*** RECORDS PROVIDED ***

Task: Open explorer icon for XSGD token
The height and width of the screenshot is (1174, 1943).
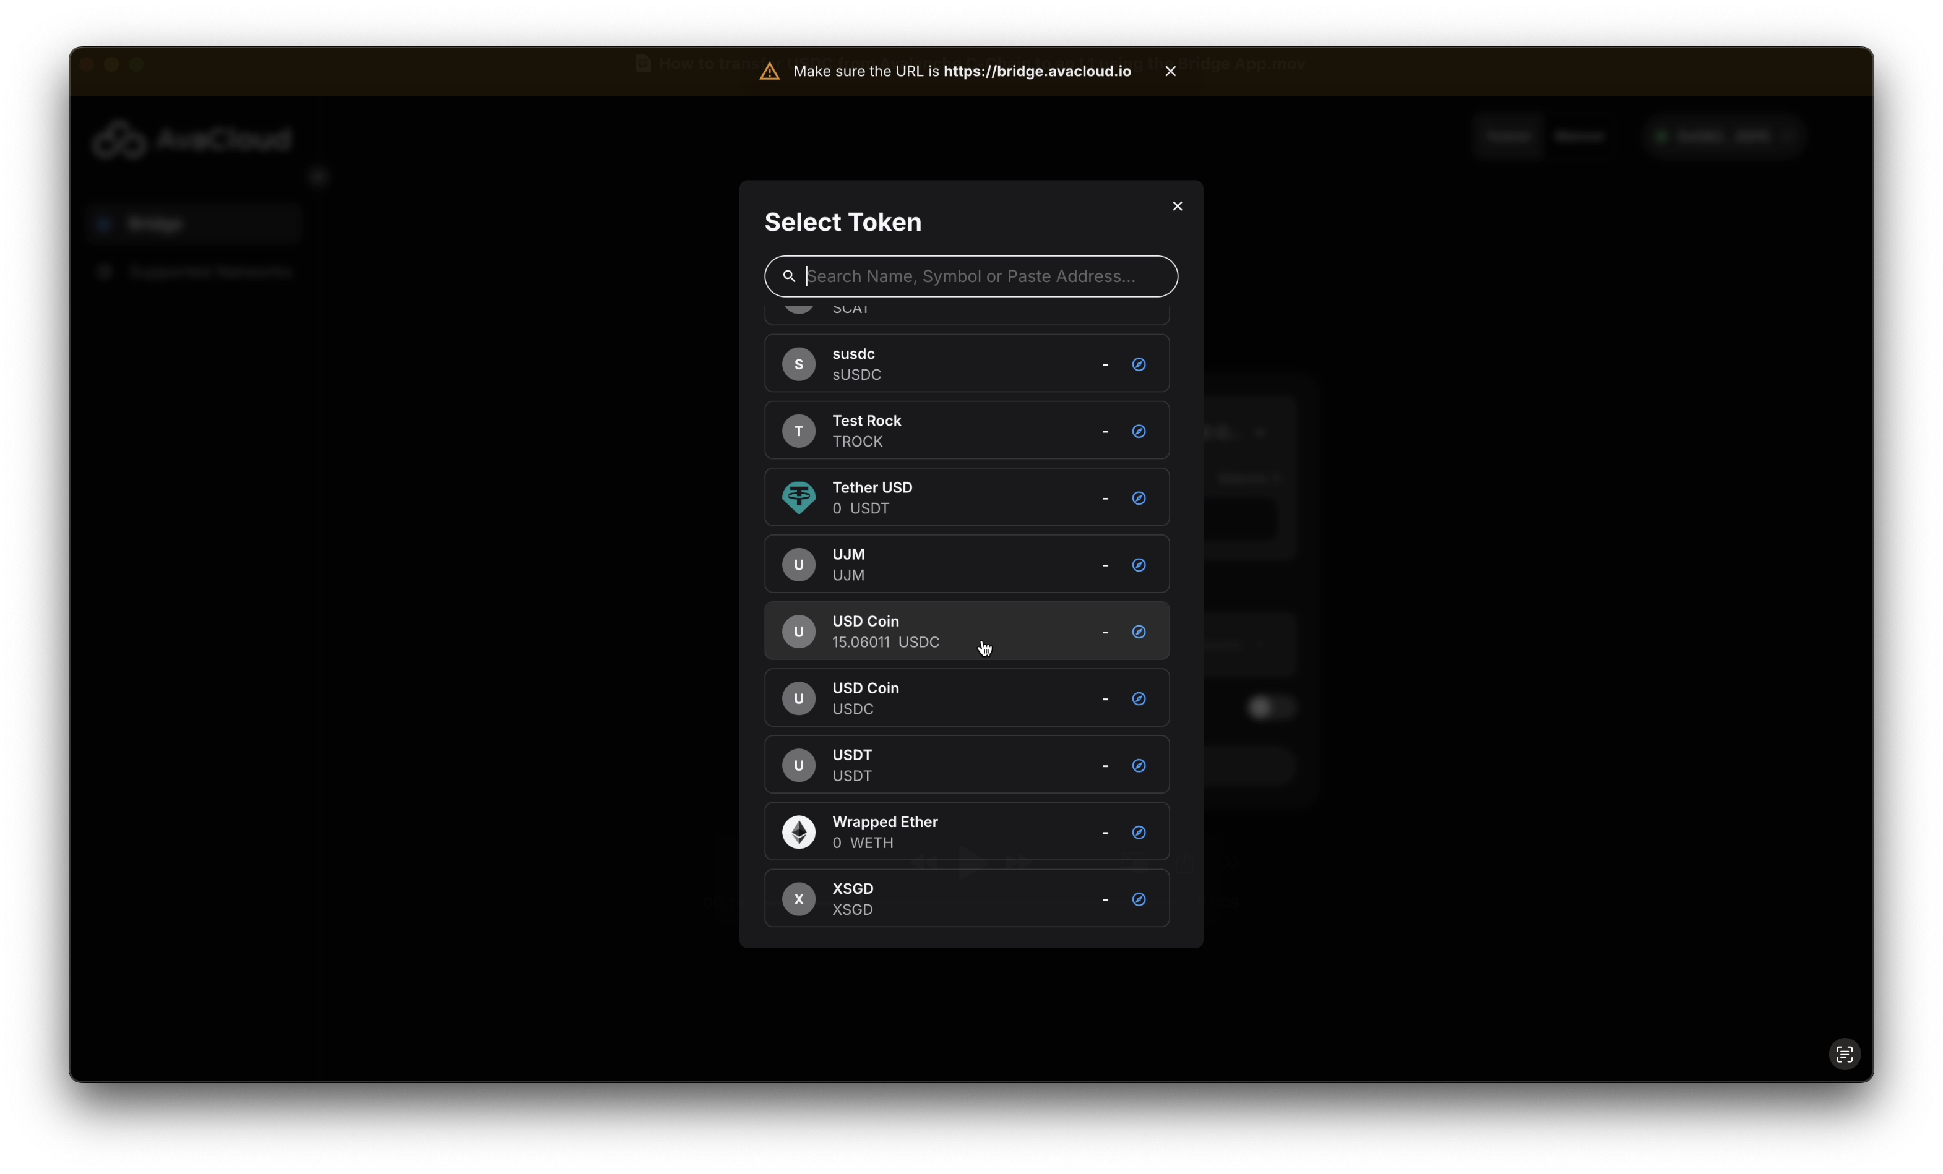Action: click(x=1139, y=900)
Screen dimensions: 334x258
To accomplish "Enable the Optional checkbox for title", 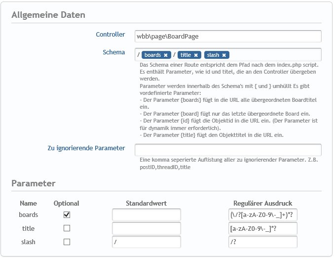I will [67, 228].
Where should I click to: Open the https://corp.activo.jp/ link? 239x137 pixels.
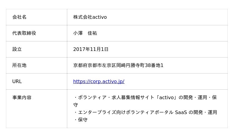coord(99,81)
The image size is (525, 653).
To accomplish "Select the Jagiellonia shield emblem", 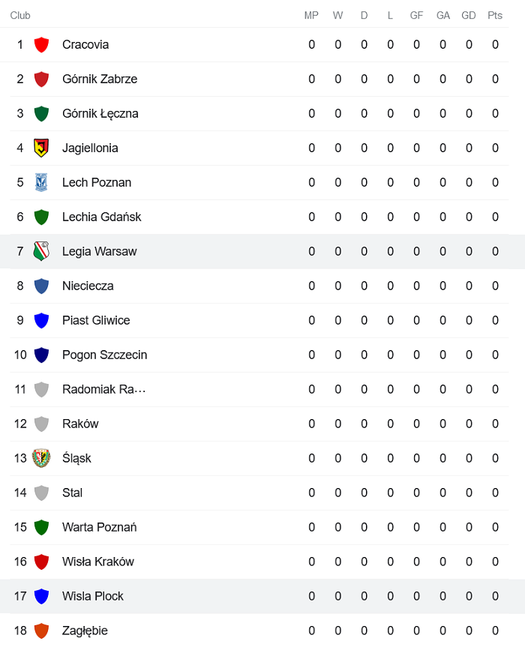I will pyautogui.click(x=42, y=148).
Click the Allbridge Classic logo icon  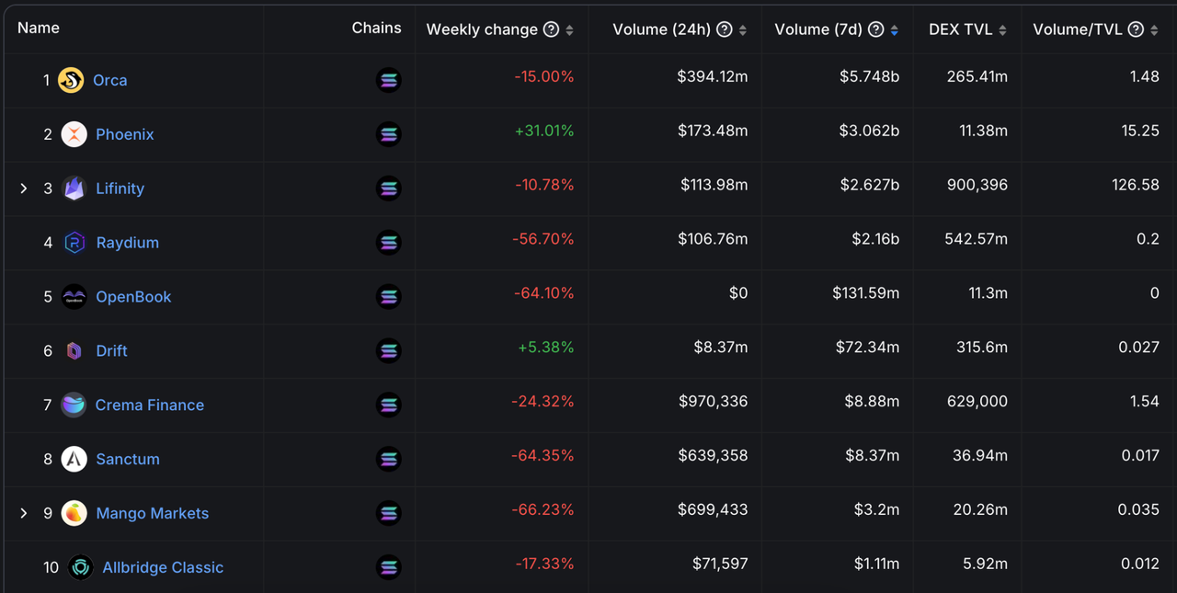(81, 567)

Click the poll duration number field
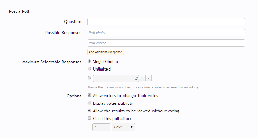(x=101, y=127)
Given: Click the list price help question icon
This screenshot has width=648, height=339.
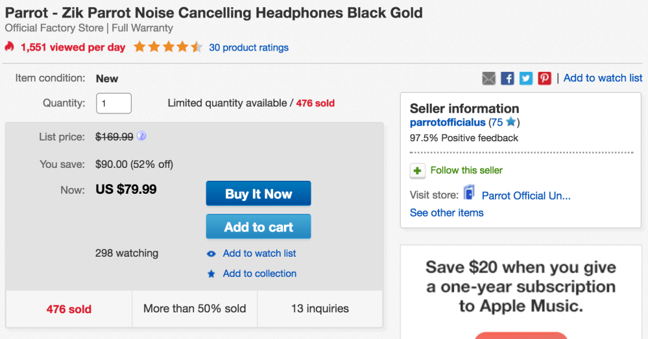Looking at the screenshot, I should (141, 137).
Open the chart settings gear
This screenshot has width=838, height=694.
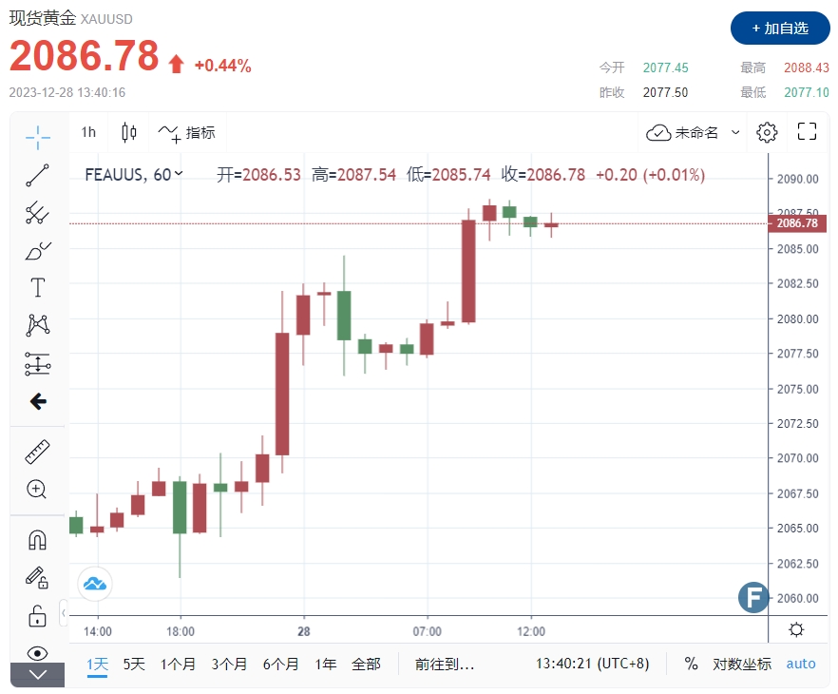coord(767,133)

***

__DO THIS__
Rewrite everything from "Click the poll duration number field" down to the end of the items, changing "gear" to "cog" and keeping all else the same. Leave the pictures out.

__OUTPUT BELOW__
Click the poll duration number field
(x=101, y=127)
Given: Click the list price help question icon
This screenshot has width=648, height=339.
Looking at the screenshot, I should (141, 137).
Open the chart settings cog
This screenshot has width=838, height=694.
coord(767,133)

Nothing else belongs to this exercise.